扩增图呈现异常时,可能由于引物母液失效,此时应重新配制或更换引物。调整退火时间和升温速率,提高Taq聚合酶浓度也是常见解决策略。如果扩增结果条带模糊,可能需更换Taq聚合酶缓冲液或检查引物的有效性,确认酶活性,并调整DNA浓度。
对于高相对分子质量产物弥散分布,降低DNA浓度和Taq聚合酶浓度,减少上样量有助于改善。过高的循环次数可能导致这个问题,应适当减少。同时,确认使用正确的缓冲液制备凝胶,并在较低电压下进行电泳。
若单一带在所有样本中出现,首先要排除引物序列可能是回文结构,这可能导致引物多聚体,此时可以更换不同的引物。带谱无法重复时,可能是DNA浓度问题,控制在10-100ng范围内,避免引物伪迹和错误配对。每个样品进行不同浓度的反应,仅考虑主要条带。
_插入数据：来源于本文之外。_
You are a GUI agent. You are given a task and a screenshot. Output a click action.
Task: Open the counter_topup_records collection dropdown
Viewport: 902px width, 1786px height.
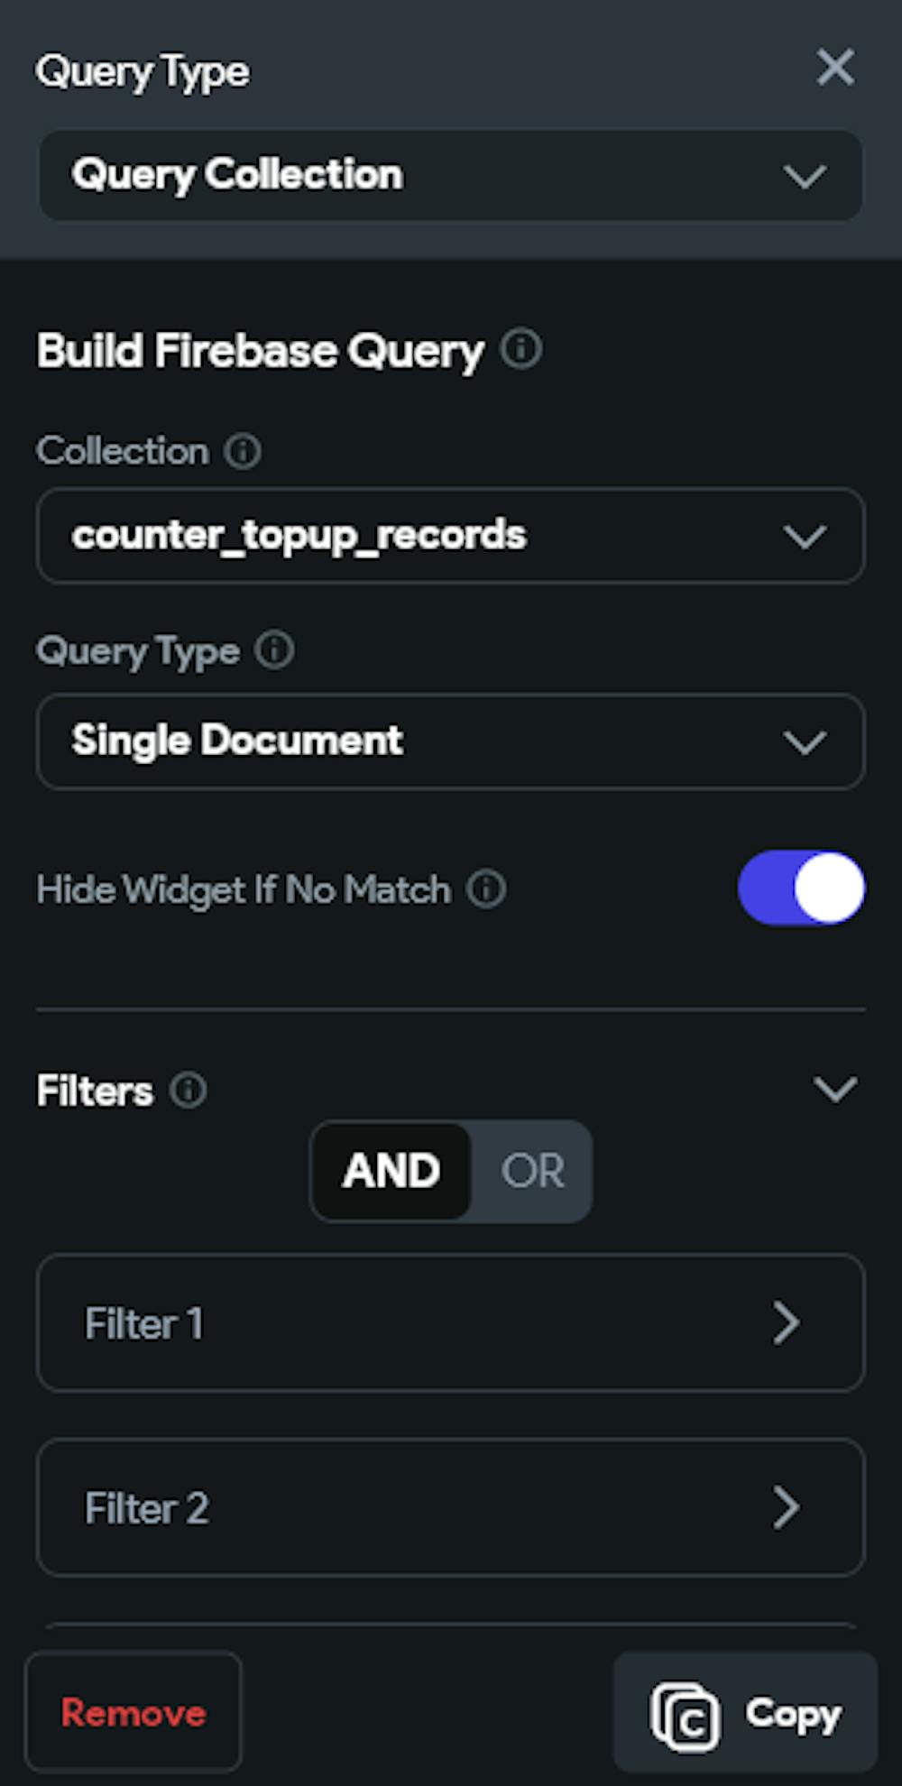click(450, 536)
染色后凝胶背景过强影响分辨率,可以通过减少染色时间和延长脱色时间来改善。如果低相对分子质量产物分离不充分,尝试在更高浓度的琼脂糖凝胶或专业纯凝胶上进行分离,或者使用聚丙烯酰胺凝胶。
扩展资料
RAPD 技术是1990 年发明并发展起来的,RAPD是建立在PCR (Polymerase Chain Reaction)基础之上的一种可对整个未知序列的基因组进行多态性分析的分子技术。其以基因组DNA为模板, 以单个人工合成的随机多态核苷酸序列( 通常为10 个碱基对) 为引物,在热稳定的DNA 聚合酶( Taq 酶) 作用下,进行PCR 扩增。扩增产物经琼脂糖或聚丙烯酰胺电泳分离、溴化乙锭染色后,在紫外透视仪上检测多态性。扩增产物的多态性反映了基因组的多态性。RAPD 技术现已广泛的应用于生物的品种鉴定、系谱分析及进化关系的研究上。